I still can't run this when NoVariables = 400. This is a convex objective function, so thought the optimization should be quite straightforward.

This method seems to run quite fast in Matlab:

"The Polack-Ribiere flavour of conjugate gradients is used to compute search directions, and a line search using quadratic and cubic polynomial approximations and the Wolfe-Powell stopping criteria is used together with the slope ratio method for guessing initial step sizes."

I couldn't find a similar method in Mathematica, only Method -> "ConjugateGradient". But this still does not produce any answer at all for 400 variables, even if I set MaxIterations to 1 (computer seems to freeze even though I'm working on a moderate spec one).

Any help would be much appreciated! Thanks.

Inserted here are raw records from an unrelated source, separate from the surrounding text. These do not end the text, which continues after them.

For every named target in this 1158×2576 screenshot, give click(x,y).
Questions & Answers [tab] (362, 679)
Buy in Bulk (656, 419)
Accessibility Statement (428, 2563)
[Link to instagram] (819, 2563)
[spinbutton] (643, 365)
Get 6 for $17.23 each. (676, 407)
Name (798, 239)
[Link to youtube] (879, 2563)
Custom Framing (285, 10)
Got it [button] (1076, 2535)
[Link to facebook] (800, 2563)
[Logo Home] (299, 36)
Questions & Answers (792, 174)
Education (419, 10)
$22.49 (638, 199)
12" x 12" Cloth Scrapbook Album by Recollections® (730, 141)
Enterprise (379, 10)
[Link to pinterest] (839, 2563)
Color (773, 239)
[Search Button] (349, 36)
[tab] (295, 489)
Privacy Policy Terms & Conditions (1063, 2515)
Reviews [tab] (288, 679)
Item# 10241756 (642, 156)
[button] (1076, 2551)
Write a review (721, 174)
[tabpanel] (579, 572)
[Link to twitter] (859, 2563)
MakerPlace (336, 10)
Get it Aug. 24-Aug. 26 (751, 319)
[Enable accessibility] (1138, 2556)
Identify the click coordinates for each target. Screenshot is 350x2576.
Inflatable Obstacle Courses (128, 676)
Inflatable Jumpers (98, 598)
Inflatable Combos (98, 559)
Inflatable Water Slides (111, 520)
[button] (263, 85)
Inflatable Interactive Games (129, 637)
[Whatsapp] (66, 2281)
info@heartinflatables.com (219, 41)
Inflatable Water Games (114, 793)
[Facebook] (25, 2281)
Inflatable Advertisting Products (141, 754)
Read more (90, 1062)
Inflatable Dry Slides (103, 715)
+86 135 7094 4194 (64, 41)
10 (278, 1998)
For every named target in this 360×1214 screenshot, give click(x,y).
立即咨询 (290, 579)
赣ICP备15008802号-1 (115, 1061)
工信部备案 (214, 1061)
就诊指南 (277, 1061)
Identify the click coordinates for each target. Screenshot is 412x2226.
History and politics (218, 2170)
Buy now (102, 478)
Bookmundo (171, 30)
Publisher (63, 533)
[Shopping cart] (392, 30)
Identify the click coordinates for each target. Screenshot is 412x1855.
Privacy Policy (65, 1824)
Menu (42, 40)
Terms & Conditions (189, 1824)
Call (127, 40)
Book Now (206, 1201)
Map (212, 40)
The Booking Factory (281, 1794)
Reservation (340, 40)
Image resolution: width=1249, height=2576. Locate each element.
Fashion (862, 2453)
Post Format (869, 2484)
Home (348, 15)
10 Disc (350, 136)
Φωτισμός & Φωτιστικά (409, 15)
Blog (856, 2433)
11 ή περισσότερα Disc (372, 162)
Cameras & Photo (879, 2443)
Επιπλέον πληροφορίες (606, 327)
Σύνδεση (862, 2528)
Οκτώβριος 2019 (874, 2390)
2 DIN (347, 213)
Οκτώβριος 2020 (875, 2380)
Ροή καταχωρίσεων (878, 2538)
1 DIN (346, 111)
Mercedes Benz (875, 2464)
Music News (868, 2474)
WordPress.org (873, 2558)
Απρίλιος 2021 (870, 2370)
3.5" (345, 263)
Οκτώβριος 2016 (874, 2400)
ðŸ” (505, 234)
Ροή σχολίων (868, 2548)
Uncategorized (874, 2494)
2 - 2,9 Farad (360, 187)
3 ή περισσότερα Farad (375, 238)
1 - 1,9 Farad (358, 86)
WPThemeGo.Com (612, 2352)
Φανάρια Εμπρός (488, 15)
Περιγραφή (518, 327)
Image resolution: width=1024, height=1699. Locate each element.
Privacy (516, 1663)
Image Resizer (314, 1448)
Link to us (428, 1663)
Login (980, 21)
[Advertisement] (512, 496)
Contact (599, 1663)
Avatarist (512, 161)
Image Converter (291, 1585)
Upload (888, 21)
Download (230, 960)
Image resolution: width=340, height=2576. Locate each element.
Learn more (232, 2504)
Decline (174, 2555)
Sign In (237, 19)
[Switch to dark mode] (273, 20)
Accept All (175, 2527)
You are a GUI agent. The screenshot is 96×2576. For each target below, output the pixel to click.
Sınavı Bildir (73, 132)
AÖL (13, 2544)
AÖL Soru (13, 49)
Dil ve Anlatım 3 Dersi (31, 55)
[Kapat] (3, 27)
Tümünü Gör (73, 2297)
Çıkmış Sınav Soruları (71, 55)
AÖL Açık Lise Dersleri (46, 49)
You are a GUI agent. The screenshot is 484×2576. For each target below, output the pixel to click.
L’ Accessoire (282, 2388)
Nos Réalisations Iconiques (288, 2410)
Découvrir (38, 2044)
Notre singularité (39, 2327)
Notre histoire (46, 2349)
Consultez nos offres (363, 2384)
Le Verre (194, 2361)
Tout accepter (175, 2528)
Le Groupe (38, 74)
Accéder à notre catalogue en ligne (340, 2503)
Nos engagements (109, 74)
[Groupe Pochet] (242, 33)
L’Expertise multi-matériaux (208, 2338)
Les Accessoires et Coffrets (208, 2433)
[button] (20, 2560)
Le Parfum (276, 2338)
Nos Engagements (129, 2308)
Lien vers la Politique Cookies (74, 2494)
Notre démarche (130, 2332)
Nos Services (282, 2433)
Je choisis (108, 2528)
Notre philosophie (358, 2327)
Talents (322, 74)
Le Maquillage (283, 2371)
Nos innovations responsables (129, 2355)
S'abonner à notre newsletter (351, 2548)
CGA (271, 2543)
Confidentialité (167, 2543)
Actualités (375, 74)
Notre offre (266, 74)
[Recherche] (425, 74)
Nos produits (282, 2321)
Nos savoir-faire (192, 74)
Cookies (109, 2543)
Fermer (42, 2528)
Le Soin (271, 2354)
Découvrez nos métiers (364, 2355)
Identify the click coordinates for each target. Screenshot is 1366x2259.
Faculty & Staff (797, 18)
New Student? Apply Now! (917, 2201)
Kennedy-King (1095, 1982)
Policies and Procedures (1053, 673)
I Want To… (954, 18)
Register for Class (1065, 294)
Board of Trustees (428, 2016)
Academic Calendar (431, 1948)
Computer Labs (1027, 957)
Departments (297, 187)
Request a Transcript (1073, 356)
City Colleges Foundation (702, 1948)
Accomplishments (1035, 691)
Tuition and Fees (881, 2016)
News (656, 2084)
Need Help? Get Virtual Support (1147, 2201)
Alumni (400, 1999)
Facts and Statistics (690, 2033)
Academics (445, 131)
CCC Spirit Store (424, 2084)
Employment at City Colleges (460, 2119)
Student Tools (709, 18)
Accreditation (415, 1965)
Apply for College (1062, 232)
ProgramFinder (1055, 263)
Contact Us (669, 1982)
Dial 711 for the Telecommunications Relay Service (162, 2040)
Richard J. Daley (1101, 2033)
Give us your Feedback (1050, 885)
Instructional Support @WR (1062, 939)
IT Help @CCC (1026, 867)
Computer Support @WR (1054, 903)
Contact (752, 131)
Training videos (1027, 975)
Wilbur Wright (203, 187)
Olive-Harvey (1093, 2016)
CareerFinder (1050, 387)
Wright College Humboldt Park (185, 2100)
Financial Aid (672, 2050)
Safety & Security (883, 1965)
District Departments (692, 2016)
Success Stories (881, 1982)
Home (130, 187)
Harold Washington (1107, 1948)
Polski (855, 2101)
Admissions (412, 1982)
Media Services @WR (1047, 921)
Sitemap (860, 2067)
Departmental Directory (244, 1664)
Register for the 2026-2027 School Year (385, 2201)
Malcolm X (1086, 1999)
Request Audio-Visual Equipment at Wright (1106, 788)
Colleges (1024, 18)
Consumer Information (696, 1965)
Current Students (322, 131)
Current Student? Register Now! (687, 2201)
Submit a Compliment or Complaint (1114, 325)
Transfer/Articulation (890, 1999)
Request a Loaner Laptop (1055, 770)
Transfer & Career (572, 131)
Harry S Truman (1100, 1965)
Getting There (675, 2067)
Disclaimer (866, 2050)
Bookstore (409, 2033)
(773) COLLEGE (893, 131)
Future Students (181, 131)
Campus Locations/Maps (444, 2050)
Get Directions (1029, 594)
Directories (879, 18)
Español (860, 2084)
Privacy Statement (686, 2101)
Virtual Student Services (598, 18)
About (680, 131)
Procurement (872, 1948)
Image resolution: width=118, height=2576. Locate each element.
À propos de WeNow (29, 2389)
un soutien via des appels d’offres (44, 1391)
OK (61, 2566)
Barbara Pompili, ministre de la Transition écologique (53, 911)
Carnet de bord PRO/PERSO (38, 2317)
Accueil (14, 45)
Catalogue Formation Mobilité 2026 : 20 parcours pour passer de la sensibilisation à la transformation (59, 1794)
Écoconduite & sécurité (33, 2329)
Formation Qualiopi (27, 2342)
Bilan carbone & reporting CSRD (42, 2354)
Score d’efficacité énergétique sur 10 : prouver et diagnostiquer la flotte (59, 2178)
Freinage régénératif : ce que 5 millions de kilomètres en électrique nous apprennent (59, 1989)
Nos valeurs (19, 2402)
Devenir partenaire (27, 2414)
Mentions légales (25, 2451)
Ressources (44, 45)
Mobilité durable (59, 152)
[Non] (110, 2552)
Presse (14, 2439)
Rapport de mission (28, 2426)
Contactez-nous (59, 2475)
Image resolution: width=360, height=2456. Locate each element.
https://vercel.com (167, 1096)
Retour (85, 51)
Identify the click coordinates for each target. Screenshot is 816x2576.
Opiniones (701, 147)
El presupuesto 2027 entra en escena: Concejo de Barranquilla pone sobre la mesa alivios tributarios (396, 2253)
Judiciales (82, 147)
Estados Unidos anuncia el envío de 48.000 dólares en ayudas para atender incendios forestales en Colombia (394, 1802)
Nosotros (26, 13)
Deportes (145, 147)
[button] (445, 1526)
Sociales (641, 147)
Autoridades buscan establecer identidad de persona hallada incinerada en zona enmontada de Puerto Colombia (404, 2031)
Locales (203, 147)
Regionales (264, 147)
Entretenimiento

POSTED BY: Priyan Fernando

Doesn't FindMinimum automatically compile the objective function?

POSTED BY: Frank Kampas

This

Clear["Global`*"];
(*SeedRandom[100];*)
Objective=Compile[{{X,_Real,2},{Y,_Real,1},{Thetas,_Real,1}},
Module[{NoExamples=Length@X,xt=X.Thetas},
(1./NoExamples)*(Total[Y*Log[1+Exp[-xt]]-(-1+Y)*Log[1+Exp[xt]]])],"RuntimeOptions"->"Speed"];
NoVariables=10;
NoExamples=5000;
allData=RandomReal[1,{NoExamples,NoVariables}];
X=Transpose[Prepend[Transpose[allData],Table[1.,{NoExamples}]]];
Dimensions@X  (*X is 200 by 101 matrix,with first column of only 1's*)
Thetas=Table[Symbol["\[Theta]"<>ToString@i],{i,0,NoVariables}];
Dimensions@Thetas (*Thetas are 101 size vector,with Subscript[\[Theta],0] representing the coefficient of the constant term*)
Y=RandomChoice[{0.,1.},NoExamples];
Dimensions@Y (*y is a vector of size 200,being either 0 or 1*)
Timing@FindMinimum[Objective[ X,Y,Thetas],Thetas,Method->"PrincipalAxis"]

needs 2.5 seconds (in V10 there is a strange CompiledFunction::cfta warning message, which is not there in V9)

POSTED BY: Rolf Mertig

I guess that becomes a very large function. Possibly if you can provide a sparse gradient via the Gradient option, that might offer some improvement. But it may just be too large.

POSTED BY: Daniel Lichtblau
Posted 10 years ago

Thanks Daniel. I still don't seem to be able to do an example with NoVariables = 400. Do you think this may be out of bounds for Mathematica?

POSTED BY: Priyan Fernando

It's a big objective function. I found that these settings improve somewhat on the speed.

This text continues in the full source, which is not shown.